Die Meldung verhalf Volkswagen zum Sprung an die Spitze des Dax mit einem Plus von mehr als vier Prozent.
Obwohl sich die CO2-Affäre sich nun größtenteils als Luftnummer herausstellt, wird die Staatsanwaltschaft Braunschweig ihre Ermittlungen in der Angelegenheit noch nicht einstellen. „Das Verfahren wird erst eingestellt, wenn uns sämtliche Informationen vorliegen und wir die Prüfung des Sachverhalts abgeschlossen haben“, sagte Oberstaatsanwalt Klaus Ziehe der WirtschaftsWoche. Die Justizbehörde ermittelt wegen der Manipulation von Kohlendioxid-Werten gegen fünf Beschäftigte des Volkswagen-Konzerns wegen des Verdachts der Hinterziehung von Kfz-Steuern – die Höhe der Steuern hängt neben der Hubraumgröße auch von den Emissionen des Klimagases ab.
Volkswagen hatte am Abend des 3. November mitgeteilt, dass bei der Zulassung einiger Modelle zu niedrige CO2-Angaben gemacht worden seien – es drohten Strafen und Steuernachzahlungen, weil die Autos womöglich in eine andere Besteuerungsklasse gerutscht wären. Im Verdacht standen laut der damaligen Mitteilung bis zu 800.000 Autos.
Der womöglich zweite Betrug schickte die VW-Aktie erneut auf Talfahrt, das Papier sackte zeitweise um annähernd 11 Prozent ab. VW-Chef Matthias Müller bat in einem Brief an die EU-Kommission um Entschuldigung und versprach eine schnelle Aufklärung.
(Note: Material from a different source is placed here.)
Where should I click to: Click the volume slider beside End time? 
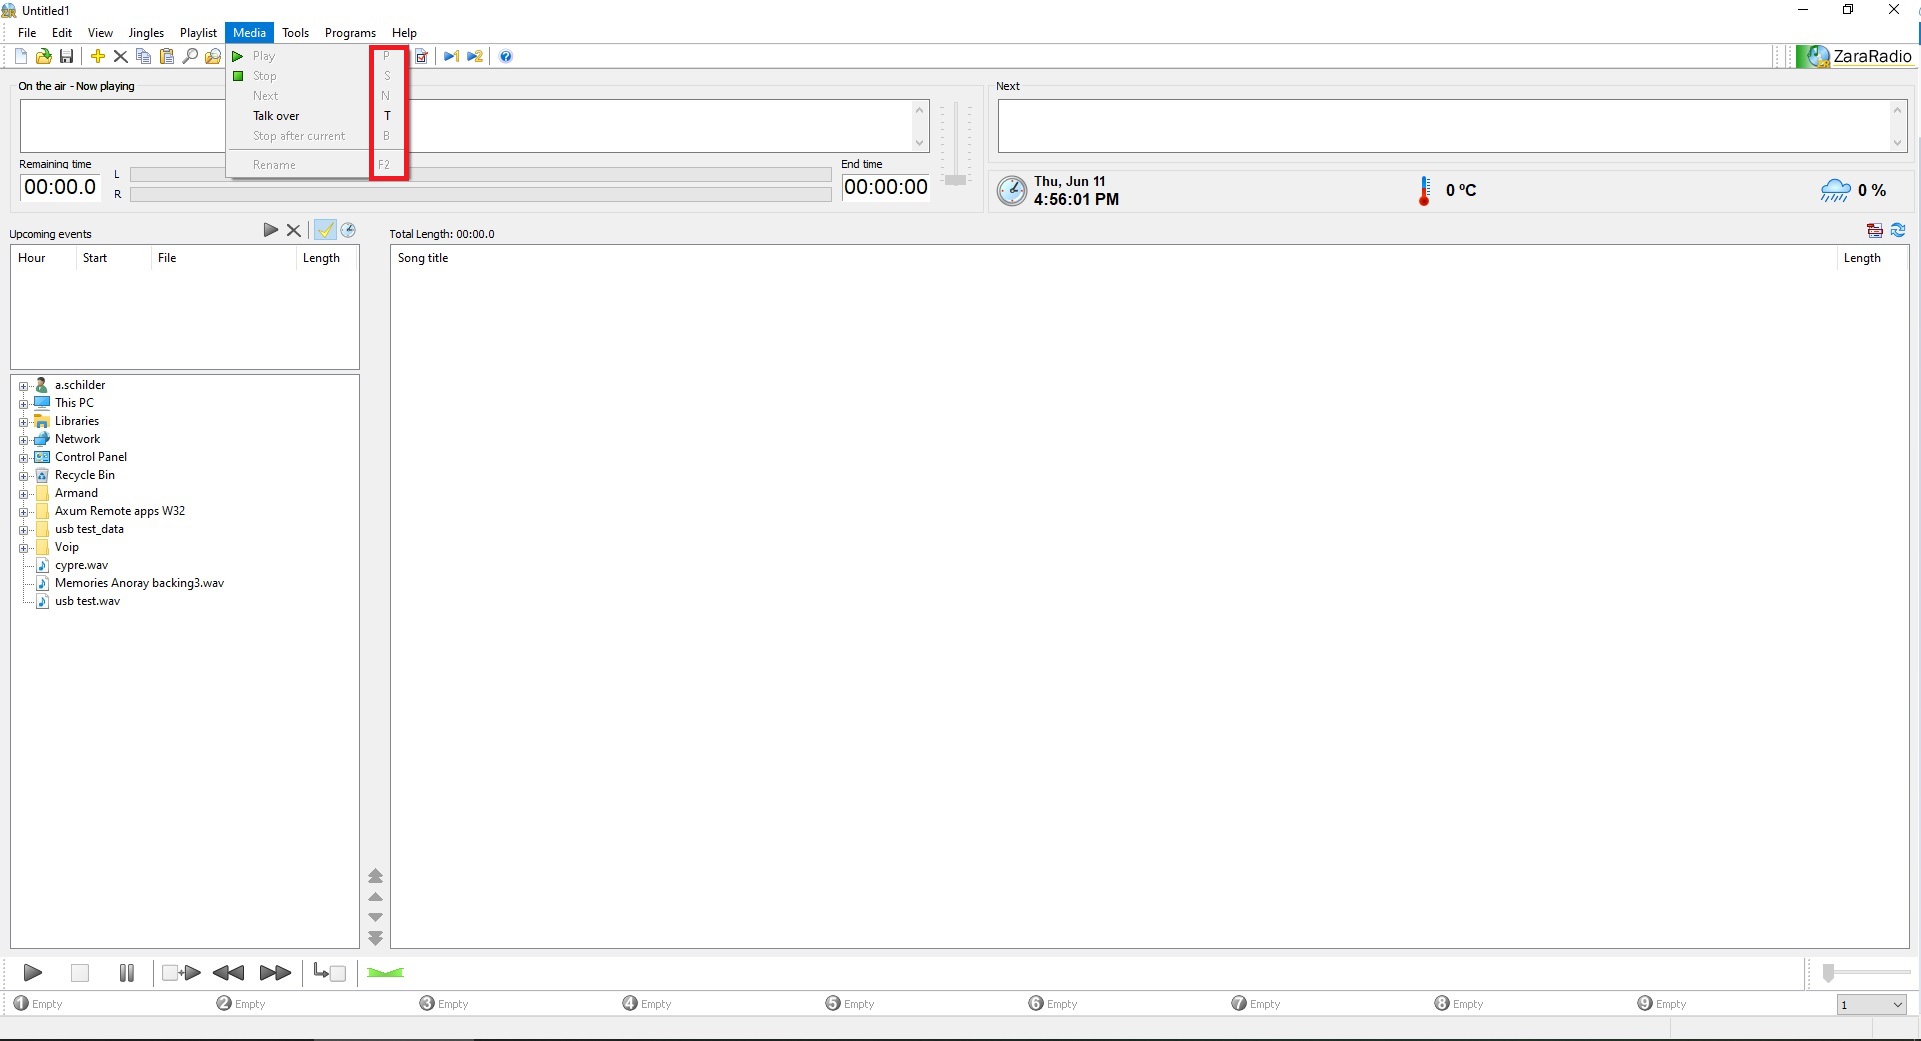click(x=955, y=180)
Volkswagen erklärte sich auch bereit, im Falle einer neuen Steuer-Einstufung die rückwirkend die Mehrkosten für die betroffenen Kunden zu übernehmen.
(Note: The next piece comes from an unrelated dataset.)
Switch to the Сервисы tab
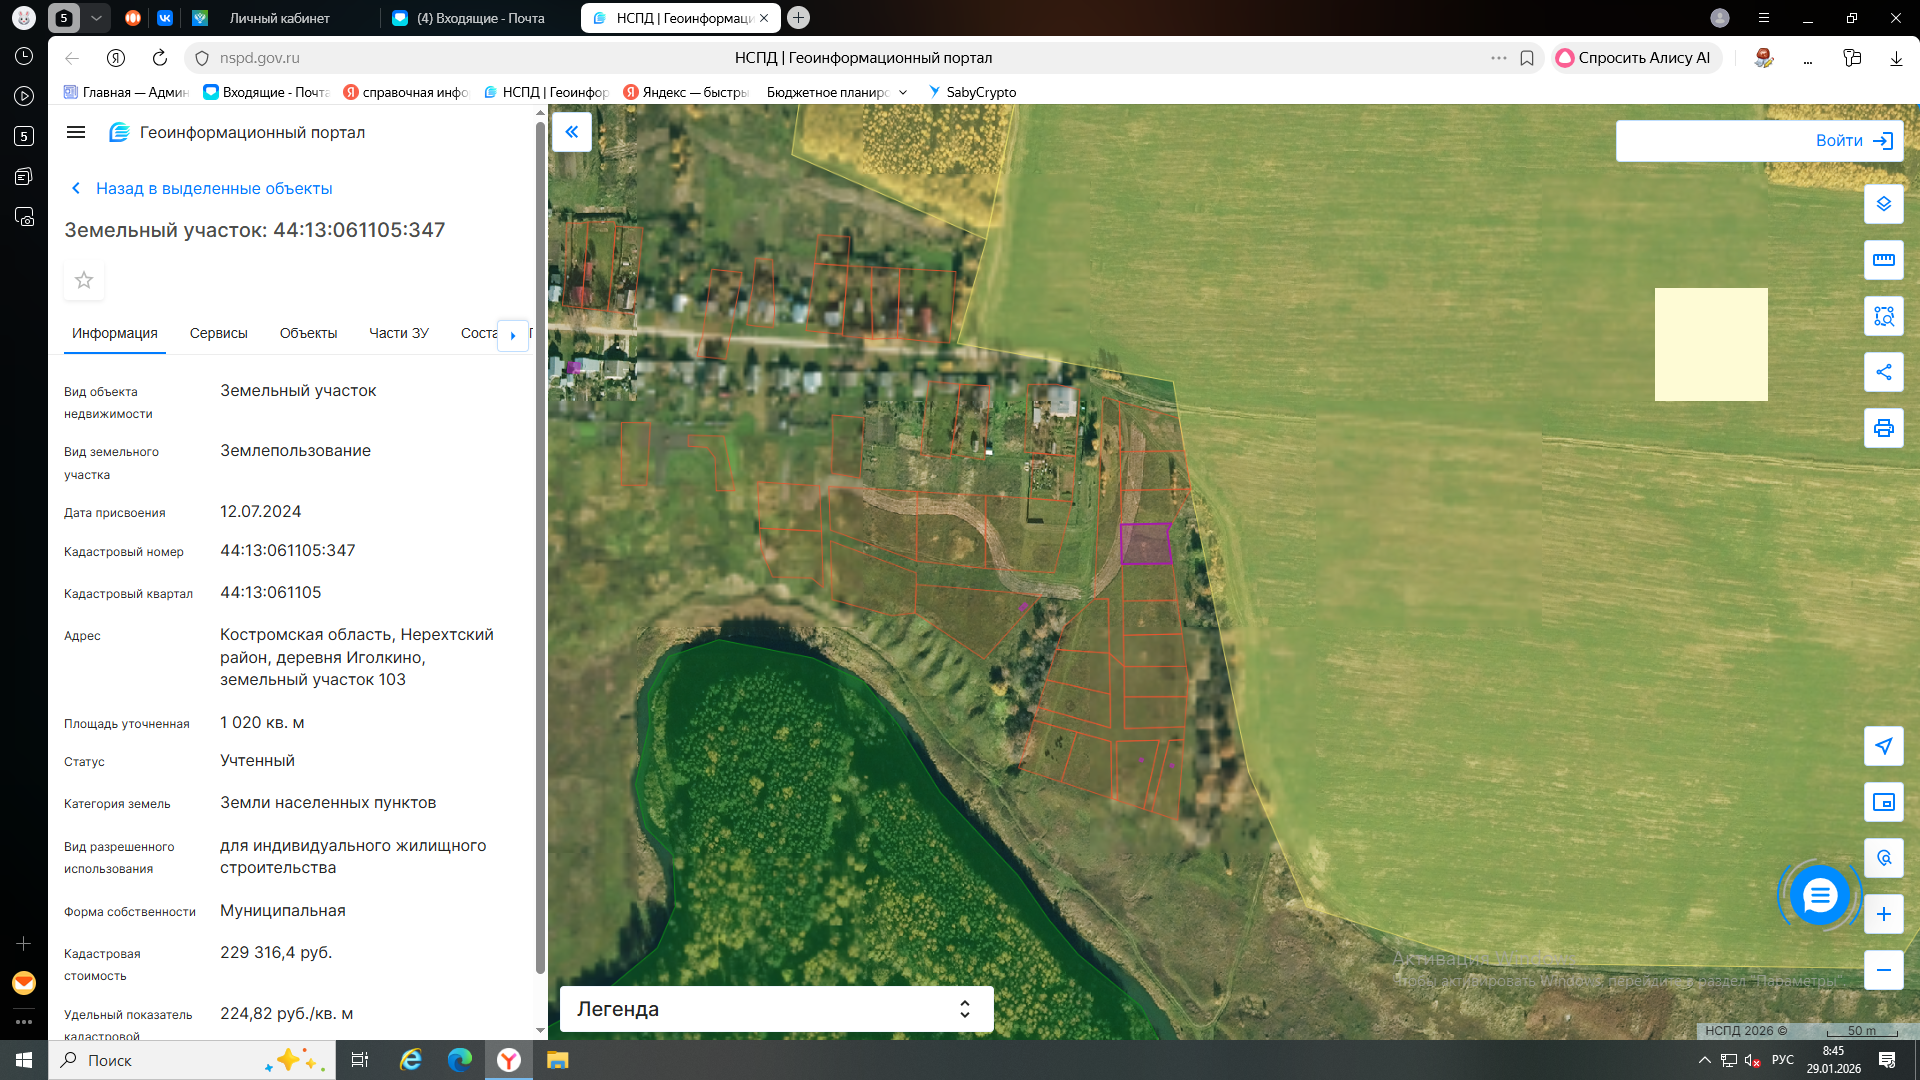Image resolution: width=1920 pixels, height=1080 pixels. (218, 333)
Nach Informationen der WirtschaftsWoche brachte damals ein interner Whistleblower die Falschangaben ans Licht, der von der Kronzeugenregelung Gebrauch gemacht hatte. In anderen Medien wurde spekuliert, dass die falsch angegebenen Werte um bis zu 15 Prozent unter den real gemessenen Emissionen lagen.
Wie die FAZ unter Berufung auf das Ergebnis der gemeinsamen Überprüfungen von Kraftfahrtbundesamt, Bundesverkehrsministerium und Volkswagen berichtet, sind die Abweichungen minimal – mit 0,1 bis vier Gramm CO2 pro Kilometer lägen die Werte innerhalb der zulässigen Toleranzen. Für die betroffenen Kunden ändere sich nichts, es sei nicht einmal eine Änderung der Fahrzeugpapiere notwendig.
Am Mittwoch tagt in Wolfsburg der Aufsichtsrat des VW-Konzerns, zum vermutlich letzten Mal in diesem Jahr. Auf der Agenda stehen neben der Ernennung eines neuen Personalvorstands die weitere Aufklärung des Stickoxid-Betrugs und die Neuausrichtung des Konzerns.